Exercise task 1 =>
Answer these questions using the text on finding a literary agent:
(a) What kind of fees should a writer never submit to an agent for?
(b) What must an agent subscribe to in order to become a member of the Association of Authors' Representatives?
(c) Where can writers in the U.S. find the Literary Marketplace?
Exercise task 2 =>
In the text on finding a literary agent, copy the passage starting at "Never pay an" and ending at "path of regret.".
Exercise task 3 =>
Translate this sentence from the text on finding a literary agent into Spanish: "There are reputable agents however that do charge for postage and photocopying."

Selected text =>
BEGIN
Always consider the clients the agent represents; are the authors well-known? Has the agent sold recently to large publishing houses?
Never pay an agent before he/she sells your book. Never submit to an agent that charges reading fees, this in most cases is a scam and will lead a writer to the path of regret.
There are reputable agents however that do charge for postage and photocopying.
It is wise to look into the agent's member association; one of them is the Association of Authors' Representatives Inc. (AAR). The agent has to subscribe to Canon of Ethics to meet eligibility requirements to become a member.
Where to find an agent
There are numerous ways to find an agent
• You can contact an author; most often they are gracious enough to give the name of their agent.
• For writers living in the U.S. there's the Literary Marketplace which can be found at the local library. In Canada there's The Canadian Writer's Market
• You can join an organization such as RWA
• Historical Novel Society
• The Society of Childrens Book Writers & Illustrators
• And many more; here's a site to other organizations; eBook Crossroads Directory of Writers Associations
• Enter a contest that you know the final judges are a reputable agent
Before submitting to an agent I recommend looking at Predators and Editors to see the standing of the agent you’re interested in.
END
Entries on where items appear
BEGIN
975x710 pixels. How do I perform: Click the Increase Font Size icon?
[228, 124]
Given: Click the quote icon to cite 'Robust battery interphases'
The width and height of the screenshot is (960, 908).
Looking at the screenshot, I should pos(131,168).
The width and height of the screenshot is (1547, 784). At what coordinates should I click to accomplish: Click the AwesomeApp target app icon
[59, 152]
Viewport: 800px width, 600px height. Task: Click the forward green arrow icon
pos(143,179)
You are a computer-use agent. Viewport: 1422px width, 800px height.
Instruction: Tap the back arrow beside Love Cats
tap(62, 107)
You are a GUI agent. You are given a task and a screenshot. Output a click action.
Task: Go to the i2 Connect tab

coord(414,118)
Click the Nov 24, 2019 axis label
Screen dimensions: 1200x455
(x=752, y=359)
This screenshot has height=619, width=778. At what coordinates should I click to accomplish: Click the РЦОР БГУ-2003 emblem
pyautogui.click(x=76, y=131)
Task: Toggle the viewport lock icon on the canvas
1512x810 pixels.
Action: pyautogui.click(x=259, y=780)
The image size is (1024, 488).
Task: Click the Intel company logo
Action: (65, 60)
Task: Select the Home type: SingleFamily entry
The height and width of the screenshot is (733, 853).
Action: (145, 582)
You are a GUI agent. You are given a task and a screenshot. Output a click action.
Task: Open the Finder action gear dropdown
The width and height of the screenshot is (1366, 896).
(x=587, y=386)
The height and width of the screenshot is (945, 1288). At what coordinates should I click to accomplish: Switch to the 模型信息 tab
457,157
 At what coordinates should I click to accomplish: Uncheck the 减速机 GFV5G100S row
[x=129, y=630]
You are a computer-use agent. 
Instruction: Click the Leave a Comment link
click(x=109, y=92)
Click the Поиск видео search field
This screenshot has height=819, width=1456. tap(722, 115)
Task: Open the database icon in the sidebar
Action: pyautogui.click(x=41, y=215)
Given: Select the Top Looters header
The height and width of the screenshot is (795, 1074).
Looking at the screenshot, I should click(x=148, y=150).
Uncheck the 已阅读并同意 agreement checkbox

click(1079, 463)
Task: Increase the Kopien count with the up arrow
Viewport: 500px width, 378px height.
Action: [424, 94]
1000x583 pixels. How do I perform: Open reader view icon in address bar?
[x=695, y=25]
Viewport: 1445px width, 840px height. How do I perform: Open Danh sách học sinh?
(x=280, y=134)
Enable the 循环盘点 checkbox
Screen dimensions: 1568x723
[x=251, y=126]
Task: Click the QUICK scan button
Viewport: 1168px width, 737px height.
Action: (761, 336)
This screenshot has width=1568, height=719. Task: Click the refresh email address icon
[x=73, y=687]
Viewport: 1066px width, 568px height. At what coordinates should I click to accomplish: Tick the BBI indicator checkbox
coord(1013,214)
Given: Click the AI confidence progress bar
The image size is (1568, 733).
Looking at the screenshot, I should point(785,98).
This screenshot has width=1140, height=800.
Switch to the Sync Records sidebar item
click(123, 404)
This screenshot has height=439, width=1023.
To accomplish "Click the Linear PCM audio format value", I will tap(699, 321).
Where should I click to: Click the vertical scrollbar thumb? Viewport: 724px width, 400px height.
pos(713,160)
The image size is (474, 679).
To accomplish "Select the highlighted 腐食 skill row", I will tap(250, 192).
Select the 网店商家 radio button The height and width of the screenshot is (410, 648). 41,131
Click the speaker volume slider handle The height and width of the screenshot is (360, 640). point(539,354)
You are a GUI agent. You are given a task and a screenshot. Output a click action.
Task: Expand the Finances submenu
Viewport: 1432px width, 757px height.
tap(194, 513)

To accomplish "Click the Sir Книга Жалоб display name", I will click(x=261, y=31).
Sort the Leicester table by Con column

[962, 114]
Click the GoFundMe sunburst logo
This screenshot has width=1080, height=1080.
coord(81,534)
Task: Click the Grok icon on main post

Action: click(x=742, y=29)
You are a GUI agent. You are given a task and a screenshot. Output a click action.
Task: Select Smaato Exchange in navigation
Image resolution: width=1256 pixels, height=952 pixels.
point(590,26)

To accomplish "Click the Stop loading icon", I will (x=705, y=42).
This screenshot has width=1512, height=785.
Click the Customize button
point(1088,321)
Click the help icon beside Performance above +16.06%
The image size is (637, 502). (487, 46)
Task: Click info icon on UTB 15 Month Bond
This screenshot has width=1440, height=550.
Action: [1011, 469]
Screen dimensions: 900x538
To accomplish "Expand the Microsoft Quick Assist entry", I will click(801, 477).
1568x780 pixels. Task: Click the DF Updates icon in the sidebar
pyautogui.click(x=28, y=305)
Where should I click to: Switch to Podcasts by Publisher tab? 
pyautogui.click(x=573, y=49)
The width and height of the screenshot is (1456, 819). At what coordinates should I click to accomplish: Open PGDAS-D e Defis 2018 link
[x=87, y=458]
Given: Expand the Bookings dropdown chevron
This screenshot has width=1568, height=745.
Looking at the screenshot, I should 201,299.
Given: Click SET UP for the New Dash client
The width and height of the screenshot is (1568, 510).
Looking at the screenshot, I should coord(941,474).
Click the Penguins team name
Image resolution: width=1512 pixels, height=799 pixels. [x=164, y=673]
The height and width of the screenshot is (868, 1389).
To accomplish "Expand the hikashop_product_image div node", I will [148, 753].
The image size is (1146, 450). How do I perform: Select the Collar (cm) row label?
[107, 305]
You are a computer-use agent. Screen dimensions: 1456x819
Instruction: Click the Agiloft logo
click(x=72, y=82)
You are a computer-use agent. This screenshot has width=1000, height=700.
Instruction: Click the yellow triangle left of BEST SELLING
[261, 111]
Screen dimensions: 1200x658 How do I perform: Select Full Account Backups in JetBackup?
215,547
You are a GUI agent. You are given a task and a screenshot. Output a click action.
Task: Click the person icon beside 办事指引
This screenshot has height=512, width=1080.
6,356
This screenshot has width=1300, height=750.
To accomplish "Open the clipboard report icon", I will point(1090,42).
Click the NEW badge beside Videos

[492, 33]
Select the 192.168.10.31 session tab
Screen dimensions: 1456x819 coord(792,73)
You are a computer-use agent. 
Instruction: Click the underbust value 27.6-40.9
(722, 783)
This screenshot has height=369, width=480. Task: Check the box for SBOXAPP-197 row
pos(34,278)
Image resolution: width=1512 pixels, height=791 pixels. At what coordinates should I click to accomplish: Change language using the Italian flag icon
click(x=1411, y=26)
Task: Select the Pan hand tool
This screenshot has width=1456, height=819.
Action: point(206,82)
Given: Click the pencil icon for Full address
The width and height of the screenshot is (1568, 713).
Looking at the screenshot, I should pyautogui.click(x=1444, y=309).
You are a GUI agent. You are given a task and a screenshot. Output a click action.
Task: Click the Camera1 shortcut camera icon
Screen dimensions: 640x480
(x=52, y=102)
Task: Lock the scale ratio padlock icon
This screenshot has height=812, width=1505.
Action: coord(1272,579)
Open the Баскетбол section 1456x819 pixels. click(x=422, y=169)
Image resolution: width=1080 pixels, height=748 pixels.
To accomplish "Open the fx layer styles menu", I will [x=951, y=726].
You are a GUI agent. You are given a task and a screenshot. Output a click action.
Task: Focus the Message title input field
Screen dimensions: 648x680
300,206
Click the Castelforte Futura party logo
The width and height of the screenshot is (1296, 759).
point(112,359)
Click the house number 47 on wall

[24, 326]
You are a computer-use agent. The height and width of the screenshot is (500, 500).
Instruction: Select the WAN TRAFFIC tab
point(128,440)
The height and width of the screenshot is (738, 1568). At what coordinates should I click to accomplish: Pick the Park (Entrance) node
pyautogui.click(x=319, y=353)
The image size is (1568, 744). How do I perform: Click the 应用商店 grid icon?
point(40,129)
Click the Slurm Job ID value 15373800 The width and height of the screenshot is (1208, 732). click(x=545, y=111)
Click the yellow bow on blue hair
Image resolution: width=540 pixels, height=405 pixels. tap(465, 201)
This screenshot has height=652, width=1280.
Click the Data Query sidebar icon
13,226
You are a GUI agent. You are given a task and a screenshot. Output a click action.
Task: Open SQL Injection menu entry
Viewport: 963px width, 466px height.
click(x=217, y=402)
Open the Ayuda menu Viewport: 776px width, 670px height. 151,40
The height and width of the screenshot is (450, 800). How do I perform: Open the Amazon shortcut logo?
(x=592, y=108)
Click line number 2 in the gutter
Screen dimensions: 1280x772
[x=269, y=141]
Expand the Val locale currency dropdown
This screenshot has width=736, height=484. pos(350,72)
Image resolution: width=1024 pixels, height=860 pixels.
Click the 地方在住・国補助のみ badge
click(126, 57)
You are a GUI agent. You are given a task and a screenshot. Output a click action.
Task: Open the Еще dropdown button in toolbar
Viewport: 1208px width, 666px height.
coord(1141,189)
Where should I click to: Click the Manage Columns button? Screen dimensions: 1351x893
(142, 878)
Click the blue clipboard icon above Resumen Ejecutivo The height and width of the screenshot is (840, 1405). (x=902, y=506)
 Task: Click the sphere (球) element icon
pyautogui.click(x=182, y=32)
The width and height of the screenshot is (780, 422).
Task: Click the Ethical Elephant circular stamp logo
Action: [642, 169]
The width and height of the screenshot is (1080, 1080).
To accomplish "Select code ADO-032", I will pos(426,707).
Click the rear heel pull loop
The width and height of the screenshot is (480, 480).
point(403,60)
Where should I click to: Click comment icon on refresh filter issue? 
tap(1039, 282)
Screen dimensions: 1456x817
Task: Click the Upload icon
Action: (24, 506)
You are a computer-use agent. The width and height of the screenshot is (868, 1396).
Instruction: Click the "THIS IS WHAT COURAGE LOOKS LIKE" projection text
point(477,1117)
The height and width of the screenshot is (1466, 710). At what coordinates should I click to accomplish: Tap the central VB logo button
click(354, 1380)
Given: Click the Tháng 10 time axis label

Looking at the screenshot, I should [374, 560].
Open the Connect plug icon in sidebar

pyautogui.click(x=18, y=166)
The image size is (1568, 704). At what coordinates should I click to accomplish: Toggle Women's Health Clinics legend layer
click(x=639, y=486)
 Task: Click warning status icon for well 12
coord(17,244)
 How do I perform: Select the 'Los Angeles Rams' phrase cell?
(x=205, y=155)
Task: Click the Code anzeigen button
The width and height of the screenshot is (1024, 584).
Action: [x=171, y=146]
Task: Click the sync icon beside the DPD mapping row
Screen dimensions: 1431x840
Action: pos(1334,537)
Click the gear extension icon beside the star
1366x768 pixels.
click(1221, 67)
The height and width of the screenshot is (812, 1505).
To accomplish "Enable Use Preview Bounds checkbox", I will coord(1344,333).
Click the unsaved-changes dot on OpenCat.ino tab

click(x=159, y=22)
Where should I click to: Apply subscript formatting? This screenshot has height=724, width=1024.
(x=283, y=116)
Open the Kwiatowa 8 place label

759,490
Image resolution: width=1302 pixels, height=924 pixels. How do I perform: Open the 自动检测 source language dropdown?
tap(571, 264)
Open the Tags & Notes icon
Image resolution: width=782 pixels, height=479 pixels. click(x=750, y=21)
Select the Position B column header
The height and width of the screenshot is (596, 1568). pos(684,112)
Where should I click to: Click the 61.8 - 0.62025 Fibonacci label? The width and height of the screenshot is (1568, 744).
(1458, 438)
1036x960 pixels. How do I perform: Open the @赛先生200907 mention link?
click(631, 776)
END
Task result 1 =>
(a) Reading fees
(b) Canon of Ethics
(c) At the local library

Task result 2 =>
Never pay an agent before he/she sells your book. Never submit to an agent that charges reading fees, this in most cases is a scam and will lead a writer to the path of regret.

Task result 3 =>
Sin embargo, hay agentes de buena reputación que sí cobran por el franqueo y las fotocopias.